Die beiden kalkulieren, dass für die Maschinen, Transporte, Werkzeug und andere Kosten Investitionen von rund 45.000 Euro notwendig sind. So wird zum Beispiel eine industrielle Waschmaschine für Schafwolle und eine Kardmaschine benötigt. In Llucmajor kann dafür eine Maschine, die ein Meter breite Vliese kardet, aus zweiter Hand gekauft werden. Dort war ein von Deutschen initiiertes Projekt am Problem der Wollbehandlung gegen Schädlinge gescheitert. Dieses Problem ist gelöst, denn es gibt heute umweltfreundliche Antimotten-Produkte mit zusätzlichen fungiziden, insektiziden Eigenschaften.

Nach der Behandlung müssen die Vliese gefilzt werden. Umwelttechnikerin Salvador führt vor, wie das geht. Anders als beim Nassfilzen, wo Wolle bei Temperatur „einläuft", sticht man beim Trockenfilzen mit dem

Widerhaken der Nadeln immer wieder auf das gekardete Vlies ein. Die Fasern werden so kreuz und quer zusammengezogen und bilden danach eine dichte Matte. Dieser Arbeitsgang soll von einer Maschine ausgeführt werden, die an die Strickmaschine erinnert.

Die Manufaktur

„Wir verhandeln mit der Kooperative Camp Mallorquí in Binissalem", erklärt Salvador. Dort biete sich ein idealer Standort für den kleinen Maschinenpark an. Es gibt hier nämlich bereits einen Service für Landwirte, um Früchte zu konservieren und Oliven zu pressen. „Wir bräuchten ein halbes Jahr, um Proben herzustellen und Laboruntersuchungen durchführen zu lassen", sagt Salvador. Die Mitglieder der Kooperative, die Wolle liefern, könnten künftig am Gewinn beteiligt werden.

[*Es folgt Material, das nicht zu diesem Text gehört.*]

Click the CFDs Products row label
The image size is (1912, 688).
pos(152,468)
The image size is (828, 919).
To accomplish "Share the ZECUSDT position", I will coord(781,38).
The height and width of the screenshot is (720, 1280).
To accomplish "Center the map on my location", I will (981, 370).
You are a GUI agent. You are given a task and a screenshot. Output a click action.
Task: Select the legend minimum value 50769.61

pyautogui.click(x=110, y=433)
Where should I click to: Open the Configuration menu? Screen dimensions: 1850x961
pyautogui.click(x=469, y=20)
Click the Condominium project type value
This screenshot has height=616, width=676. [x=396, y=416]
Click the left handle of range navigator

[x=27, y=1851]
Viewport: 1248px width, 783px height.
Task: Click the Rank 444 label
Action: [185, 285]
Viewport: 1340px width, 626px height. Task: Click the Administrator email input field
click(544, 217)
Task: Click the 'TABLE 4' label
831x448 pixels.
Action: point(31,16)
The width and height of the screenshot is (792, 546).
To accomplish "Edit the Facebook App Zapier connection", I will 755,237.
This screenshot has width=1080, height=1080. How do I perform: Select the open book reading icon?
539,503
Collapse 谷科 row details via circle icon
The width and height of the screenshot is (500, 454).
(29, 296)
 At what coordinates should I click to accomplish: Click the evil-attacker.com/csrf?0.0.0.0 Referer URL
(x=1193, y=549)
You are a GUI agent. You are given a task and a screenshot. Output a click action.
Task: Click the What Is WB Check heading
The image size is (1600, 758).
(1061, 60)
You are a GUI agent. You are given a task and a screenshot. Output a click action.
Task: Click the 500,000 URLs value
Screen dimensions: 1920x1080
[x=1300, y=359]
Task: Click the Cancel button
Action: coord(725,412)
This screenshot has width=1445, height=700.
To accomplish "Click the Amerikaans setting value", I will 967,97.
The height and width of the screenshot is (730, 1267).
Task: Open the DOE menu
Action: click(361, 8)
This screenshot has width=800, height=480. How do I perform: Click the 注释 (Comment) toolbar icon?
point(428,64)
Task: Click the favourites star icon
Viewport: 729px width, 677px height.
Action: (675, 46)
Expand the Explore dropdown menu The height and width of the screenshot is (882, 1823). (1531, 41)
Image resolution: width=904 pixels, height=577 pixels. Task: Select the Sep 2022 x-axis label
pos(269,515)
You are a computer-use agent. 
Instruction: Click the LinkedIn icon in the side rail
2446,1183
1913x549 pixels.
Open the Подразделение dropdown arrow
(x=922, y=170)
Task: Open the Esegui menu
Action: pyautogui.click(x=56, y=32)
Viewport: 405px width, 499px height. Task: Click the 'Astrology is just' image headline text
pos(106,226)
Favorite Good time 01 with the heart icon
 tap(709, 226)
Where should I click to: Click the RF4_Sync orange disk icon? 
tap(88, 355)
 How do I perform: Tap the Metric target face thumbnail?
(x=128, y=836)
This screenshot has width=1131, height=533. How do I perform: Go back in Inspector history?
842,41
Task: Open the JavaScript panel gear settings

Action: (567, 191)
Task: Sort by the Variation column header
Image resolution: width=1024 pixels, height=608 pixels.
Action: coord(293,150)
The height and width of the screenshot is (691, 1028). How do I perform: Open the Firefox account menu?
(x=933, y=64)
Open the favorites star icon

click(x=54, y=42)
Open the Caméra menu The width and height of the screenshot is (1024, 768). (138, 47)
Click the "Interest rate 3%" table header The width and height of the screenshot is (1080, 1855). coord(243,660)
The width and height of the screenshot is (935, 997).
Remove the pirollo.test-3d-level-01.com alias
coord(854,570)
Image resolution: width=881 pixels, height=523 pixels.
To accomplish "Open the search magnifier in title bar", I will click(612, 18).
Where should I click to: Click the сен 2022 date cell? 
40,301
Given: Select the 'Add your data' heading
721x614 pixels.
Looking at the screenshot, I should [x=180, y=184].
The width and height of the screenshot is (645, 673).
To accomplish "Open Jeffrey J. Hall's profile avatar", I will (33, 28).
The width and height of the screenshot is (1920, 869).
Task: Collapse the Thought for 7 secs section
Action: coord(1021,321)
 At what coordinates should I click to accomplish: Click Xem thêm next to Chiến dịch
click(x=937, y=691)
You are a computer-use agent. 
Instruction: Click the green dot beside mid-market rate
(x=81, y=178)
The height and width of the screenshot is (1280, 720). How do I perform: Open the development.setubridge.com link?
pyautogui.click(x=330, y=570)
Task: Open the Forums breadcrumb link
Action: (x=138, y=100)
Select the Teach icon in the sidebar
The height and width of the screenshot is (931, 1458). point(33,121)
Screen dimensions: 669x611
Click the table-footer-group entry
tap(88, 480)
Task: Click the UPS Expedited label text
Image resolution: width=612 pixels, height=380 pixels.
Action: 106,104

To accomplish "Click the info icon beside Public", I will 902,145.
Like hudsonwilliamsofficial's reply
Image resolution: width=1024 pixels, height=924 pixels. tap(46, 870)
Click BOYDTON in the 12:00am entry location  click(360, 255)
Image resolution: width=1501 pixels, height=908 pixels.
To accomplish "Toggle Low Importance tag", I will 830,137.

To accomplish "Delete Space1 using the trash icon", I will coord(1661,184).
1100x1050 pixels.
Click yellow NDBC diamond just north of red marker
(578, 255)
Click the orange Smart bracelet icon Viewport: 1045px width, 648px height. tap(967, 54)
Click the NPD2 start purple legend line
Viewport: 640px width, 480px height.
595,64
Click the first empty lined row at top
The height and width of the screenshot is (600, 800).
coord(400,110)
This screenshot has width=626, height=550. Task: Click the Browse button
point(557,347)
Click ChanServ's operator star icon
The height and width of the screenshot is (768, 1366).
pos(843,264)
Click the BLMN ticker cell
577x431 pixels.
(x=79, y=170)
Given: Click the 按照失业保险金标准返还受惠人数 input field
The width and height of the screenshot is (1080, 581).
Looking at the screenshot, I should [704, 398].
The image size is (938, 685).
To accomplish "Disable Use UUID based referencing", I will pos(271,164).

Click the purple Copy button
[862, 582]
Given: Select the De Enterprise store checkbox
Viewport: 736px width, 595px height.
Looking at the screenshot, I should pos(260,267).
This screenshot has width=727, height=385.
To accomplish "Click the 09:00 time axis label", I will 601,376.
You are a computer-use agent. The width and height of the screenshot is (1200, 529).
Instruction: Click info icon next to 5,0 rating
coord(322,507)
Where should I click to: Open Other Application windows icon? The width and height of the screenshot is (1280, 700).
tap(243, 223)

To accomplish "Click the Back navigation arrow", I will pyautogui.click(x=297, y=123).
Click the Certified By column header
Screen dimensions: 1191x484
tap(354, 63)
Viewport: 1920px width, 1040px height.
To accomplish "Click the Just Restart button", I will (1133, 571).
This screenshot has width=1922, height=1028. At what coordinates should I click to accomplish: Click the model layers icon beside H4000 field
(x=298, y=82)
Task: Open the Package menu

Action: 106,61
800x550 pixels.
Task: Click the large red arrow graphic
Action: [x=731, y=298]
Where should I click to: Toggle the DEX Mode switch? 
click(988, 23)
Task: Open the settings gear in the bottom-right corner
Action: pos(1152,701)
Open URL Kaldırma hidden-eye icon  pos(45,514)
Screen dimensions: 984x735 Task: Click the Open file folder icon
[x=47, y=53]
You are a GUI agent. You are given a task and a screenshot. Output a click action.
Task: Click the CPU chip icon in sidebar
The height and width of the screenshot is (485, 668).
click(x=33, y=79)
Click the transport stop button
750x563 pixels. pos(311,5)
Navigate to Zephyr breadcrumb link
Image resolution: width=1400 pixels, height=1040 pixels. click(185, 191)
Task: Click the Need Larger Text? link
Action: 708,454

Noch fehlt das Geld für die Investition. Erfolg versprechend sei ein Antrag bei Mallorcas Inselrat, weil das Projekt von Frauen entwickelt worden und obendrein nachhaltig und lokal ist. Aber auch, weil es den Schafherden der Insel zugutekommen würde, die wiederum für die Plantagen wichtig sind. Doch die Antwort des Inselrats lässt auf sich warten und kann sich durch Covid-19 weiter verzögern. Deshalb bereiten Salvador und Marcote nun eine Crowdfunding-Kampagne vor, nach dem Vorbild bereits erfolgreicher Projekte in Spanien und anderen Ländern, die auf diese Weise finanziert worden sind.